Today, InstaDeep introduces Mava: a research framework specifically designed for building scalable, high-quality Multi-Agent Reinforcement Learning (MARL) systems. Mava provides useful components, abstractions, utilities, and tools for MARL and allows for easy scaling with multi-process system training and execution while providing a high level of flexibility and composability.
To support the field of single-agent reinforcement learning (RL), several frameworks have emerged such as Dopamine, RLlib, and Acme (to name just a few), that aim to help the community build effective and scalable agents. However, a limitation to the existing frameworks is that very few focus exclusively on MARL, an increasingly active research field with its own set of challenges and opportunities. We aim to fill this gap with Mava. By focusing on MARL, Mava is designed to leverage the natural structure of Multi-Agent problems. This ensures Mava remains lightweight and flexible while at the same time providing tailored support for MARL.
Our efforts to open-source Mava stem from a passion for contributing to the development of MARL, supporting open collaboration, and our commitment to being of service to the wider community. We have benefited greatly from open-source software, and therefore, in a similar way, want to give back and be of benefit to others.
Why MARL?
In Xhosa, one of South Africa’s eleven official languages, “MAVA” means experience or wisdom. A famous African proverb says, “If you want to go quickly, go alone. If you want to go far, go together.” This ancient proverb resonates with the wisdom of generations on the value of teamwork. Only by working together, has humanity been able to accomplish some of its greatest achievements. In the modern world of today, this has never been more true. The problems we face are distributed, complex and difficult to solve and often require sophisticated strategies of cooperation for us to make any progress. From the standpoint of using AI for problem-solving, this drives us to harness and develop useful computational frameworks for decision-making and cooperation. One such framework is multi-agent reinforcement learning (MARL).

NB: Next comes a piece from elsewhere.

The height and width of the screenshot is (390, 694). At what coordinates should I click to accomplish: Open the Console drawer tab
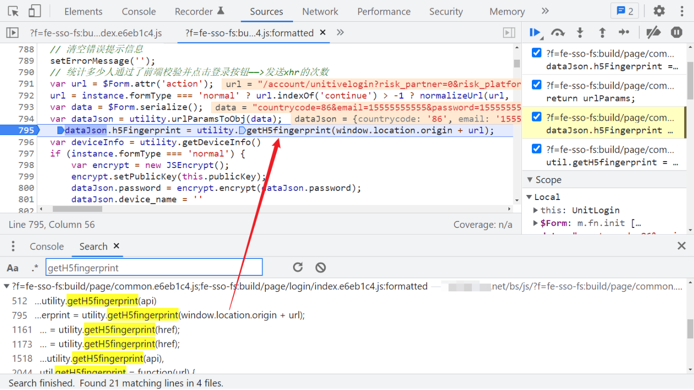click(46, 246)
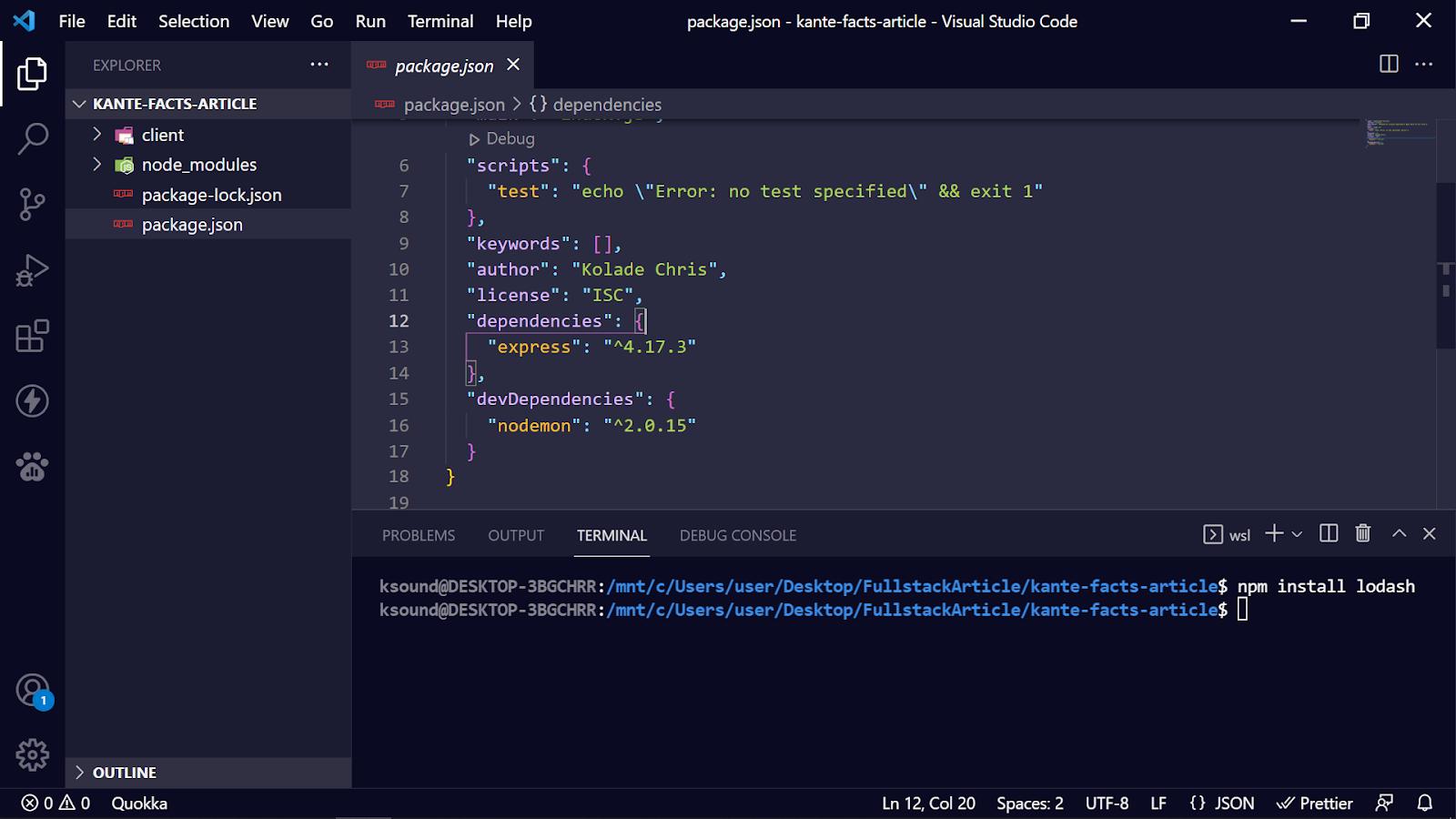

MARL extends the decision-making capabilities of single-agent RL to the setting of distributed decision-making problems. In MARL, multiple agents are trained to act as individual decision-makers of some larger system, while learning to work as a team. The key difference between MARL and single-agent RL is that MARL can be applied in situations where the problem becomes exponentially more difficult to solve as it scales. For example, in managing a fleet of autonomous vehicles for a growing population, the number of navigation decisions that must be made at any given time scales exponentially with the size of the fleet. This quickly becomes intractable for single-agent approaches whereas for MARL, is an opportunity to shine.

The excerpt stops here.